ARTIGO:
..............................
São Paulo, domingo, 19 de dezembro de 2004

Texto Anterior | Próximo Texto | Índice

HERANÇA MILITAR

PF acha documentos de outros órgãos queimados na Base Aérea

Arquivos do Dops e do SNI foram "plantados" na Bahia

ELIANE CANTANHÊDE
COLUNISTA DA FOLHA

IURI DANTAS
DA SUCURSAL DE BRASÍLIA

Peritos da Polícia Federal informaram ao governo que os documentos referentes à ditadura militar (1964-1985) encontrados em Salvador não estavam arquivados na Base Aérea, onde foram parcialmente queimados. Conforme a PF comunicou aos ministérios da Justiça e da Defesa e ao Comando da Aeronáutica, os papéis foram trazidos de fora e introduzidos na Base Aérea, não se sabe ainda por quem.
A Folha obteve cópias de parte dos papéis oficiais que escaparam do fogo. São documentos com carimbos de "secreto" e "confidencial" de diferentes órgãos do governo, inclusive da própria base.
Há papéis dos órgãos de inteligência da Aeronáutica, da Marinha e do Exército e também dos antigos Dops (Departamento de Ordem Política e Social) e SNI (Serviço Nacional de Informações). A partir da Bahia, eles controlavam outros Estados do Nordeste. Daí haver, no meio da papelada, relatórios das secretarias de segurança estaduais.
Os alvos eram movimentos estudantis e feministas, partidos à época clandestinos e órgãos internacionais de difusão do comunismo. Foram encontrados, ainda, documentos com "lições" sobre grupos e ações terroristas, como seqüestro e explosões de aviões.
Há prontuários posteriores ao fim da ditadura militar. Um é da Aeronáutica, de número 17.235, de 7 de maio de 1991, sobre um militante do Partido Comunista do Brasil. O presidente era Fernando Collor de Mello, primeiro presidente civil eleito por voto direto depois da abertura política.
Outro documento foi produzido pelo Comando do Segundo Distrito Naval, da Marinha, no dia 30 de maio de 1989 -ano da eleição de Collor, no governo José Sarney. É sobre o discurso do vereador do PSB de Sergipe Marcélio Bonfim Rocha, que chegara de uma viagem a Cuba e elogiava a ilha de Fidel Castro.

Comparação
A conclusão dos peritos da PF de que os documentos eram de fora e foram introduzidos na Base Aérea foi tirada principalmente do confronto entre os papéis que foram salvos do incêndio com outros dos arquivos da própria Base, que está sendo vistoriada.
..............................
TAREFAS PROPOSTAS:
1 > Responda às perguntas sobre a reportagem dos documentos queimados na Base Aérea.
(a) Em que cidade os documentos foram encontrados?
(b) Qual é o número do prontuário da Aeronáutica datado de 7 de maio de 1991?
(c) A que partido pertencia o vereador Marcélio Bonfim Rocha?
2 > Reproduza fielmente o trecho da reportagem sobre os documentos da Base Aérea que começa em "Há prontuários posteriores" e vai até "da abertura política.", inclusive.
3 > Dê prosseguimento à reportagem sobre os documentos da ditadura queimados na Base Aérea de Salvador a partir da última frase apresentada.
O material não é usado em nenhuma das tarefas.

DADOS REGISTRADOS:
..............................
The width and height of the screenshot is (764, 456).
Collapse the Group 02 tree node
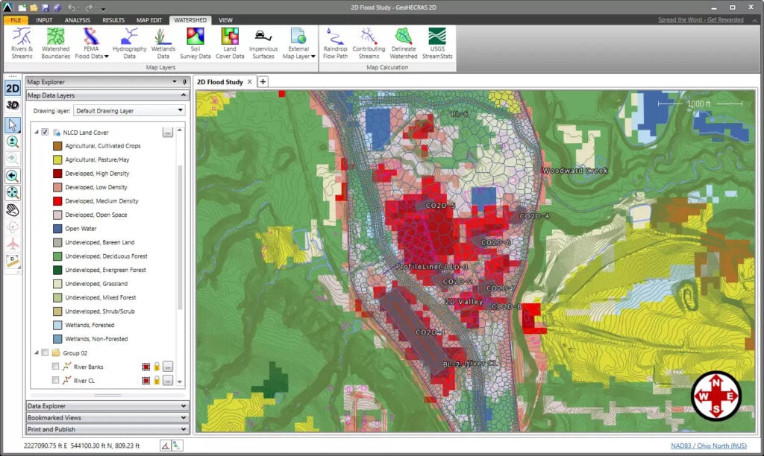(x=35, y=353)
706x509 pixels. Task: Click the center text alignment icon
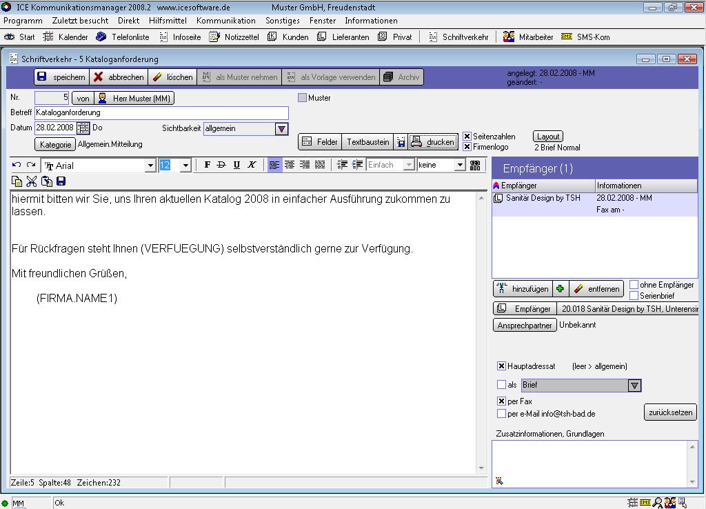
..............................
RESPOSTAS:
1 >
(a) Em Salvador.
(b) 17.235.
(c) Ao PSB.

2 >
Há prontuários posteriores ao fim da ditadura militar. Um é da Aeronáutica, de número 17.235, de 7 de maio de 1991, sobre um militante do Partido Comunista do Brasil. O presidente era Fernando Collor de Mello, primeiro presidente civil eleito por voto direto depois da abertura política.

3 >
Os peritos também relataram que, na vistoria, não foi encontrado nenhum local que pudesse ter abrigado os documentos e depois esvaziado recentemente sem deixar vestígios. Não há, por exemplo, salas, estantes, caixas ou arquivos de aço vazios, como se tivessem sido limpos pouco antes.
A PF, que auxilia o IPM (Inquérito Policial Militar) sobre o caso, está fazendo também a comparação entre os documentos parcialmente queimados e os que foram encontrados intactos depois, a 70 metros deles, num saco plástico.
A informação repassada pela PF a escalões superiores foi recebida com alívio, especialmente no Comando da Aeronáutica, porque as suspeitas mais fortes desde o início do caso -com a divulgação pela Rede Globo da destruição dos papéis, no domingo passado- são as de queima de arquivo comprometedor pelos próprios oficiais da base.
Em entrevista publicada pela Folha na quarta-feira passada, o comandante, brigadeiro-do-ar Luiz Carlos Bueno, admitiu a possibilidade de os documentos estarem com militares da reserva da FAB (Força Aérea Brasileira), e não com oficiais da ativa.
Com a informação da PF de que os documentos foram provavelmente introduzidos na Base Aérea, porém, os oficiais que ali servem ainda continuam sob suspeita. Não há, até agora, nenhum indício de quem, nem por que, teria levado os documentos para serem queimados numa sede militar. Mas não está descartada a hipótese de os autores terem sido ajudados por pessoas da própria base.
O "Diário Oficial" da União publica amanhã portaria do comandante Bueno indicando o tenente-brigadeiro-do-ar José Carlos Pereira para coordenar o "exame dos arquivos do Sistema de Inteligência da Aeronáutica (Sintaer) referentes ao período de 1964 a 1985, com intuito de identificar a documentação ali existente".
Pereira é comandante-geral do Ar, segundo posto na hierarquia da Aeronáutica, e, na portaria, o comandante estabelece que, para os militares envolvidos no exame dos documentos, os trabalhos de coordenação "têm precedência sobre as demais atividades".

Documentos
Em ofício de 30 de novembro, Bueno requisitou a todas as unidades os documentos sobre a época do regime militar.
Na semana passada, a nova Comissão de Averiguação e Análise de Informações Sigilosas, que reúne sete ministros, inclusive o da Defesa, José Alencar, tomou decisão mais abrangente: os documentos, sejam de órgãos civis ou militares, deverão ser concentrados na Casa Civil.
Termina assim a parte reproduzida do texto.